First, by way of background, I am an attorney and I practiced law for almost 20 years. I can read a municipal ordinance at least as well as the next person. More recently, I’m a Coldwell Banker realtor focused on the beach cities, including Westchester. I fully understand the changes brought about by the growth of “Silicon Beach” and why our community is a target for developers. In fact, I understand the evolution of Silicon Beach better than most.
Also, my husband is a 30-year civil engineer who spent the early part of his career in land development. He, too, can read an ordinance.
Together, we poured over the language of the Baseline Mansionization Ordinance ICO as it pertains to Kentwood and we see at least 6 reasons the ICO is ill-conceived and should be opposed:
- Modern families often have one or both adults working at home. For this reason, 5 bedroom houses are in high demand and command a premium on the market. Five bedroom homes can be built in 3000 sq ft (50% of the average Kentwood lot), but a close reading of the ICO demonstrates that we don’t get 50% under the ordinance (see below).
- One major complaint about the new construction that led to the ICO is that newer structures are often “hulking box-like structures” (quite literally, “hulking box-like structures” are cited in the ICO as a supporting reason for passing this “emergency” ordinance). The way the ICO is written, porches, balconies, breezeways and detached accessory buildings count against the 50% floorplan limitation. To maximize interior floor space, homeowners and developers are going to minimize exterior features that make the structure visually interesting. What are we left with? Boxes that are only slightly less “hulking.”
- Singling out Kentwood and not our neighboring Westchester communities of Loyola Village, West Westchester, Westport Heights, Emerson Manor and others means that developers will merely move their efforts over a few blocks. What does this solve? There won’t be fewer large houses in Westchester.
- The ICO is not going to help Kentwood with its problems with LMU student housing. More students will be crammed in smaller bedrooms. Let’s skip the ICO and focus on helping the City enforce the R-1 zoning.
- The ICO does away with eco-friendly incentives that developers currently utilize to build a few extra square feet. This is a blow for sustainable building in LA and makes me extra sad. 😦
- ICO stands for “Interim Control Measure.” ICO’s are emergency laws. Kentwood was tossed into the BMO ICO at the last minute with little analysis as to what it is going to mean for Kentwood property owners. Our councilman said as much. Kentwood should not be punished for at least two years (and likely longer) with artificially depressed property values while the City of LA slogs through a general overhaul of its zoning laws.
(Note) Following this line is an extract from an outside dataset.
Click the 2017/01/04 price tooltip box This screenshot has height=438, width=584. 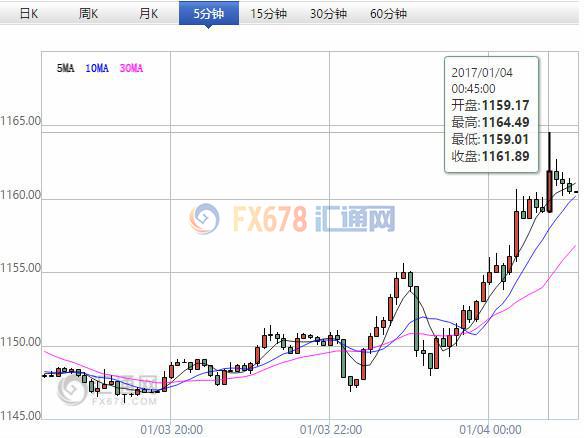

Leave us on the same footing as our neighboring communities.
The ICO currently before the City Council means that my family is not going to be able to cost-effectively expand our bungalow to build a home that modern families (including ours) want. This depresses property values in Kentwood during an unprecedented run up in values thanks to the rise of Silicon Beach. And for what? Not enough from what I can see. There is no emergency. Let’s take more time to craft a better ordinance.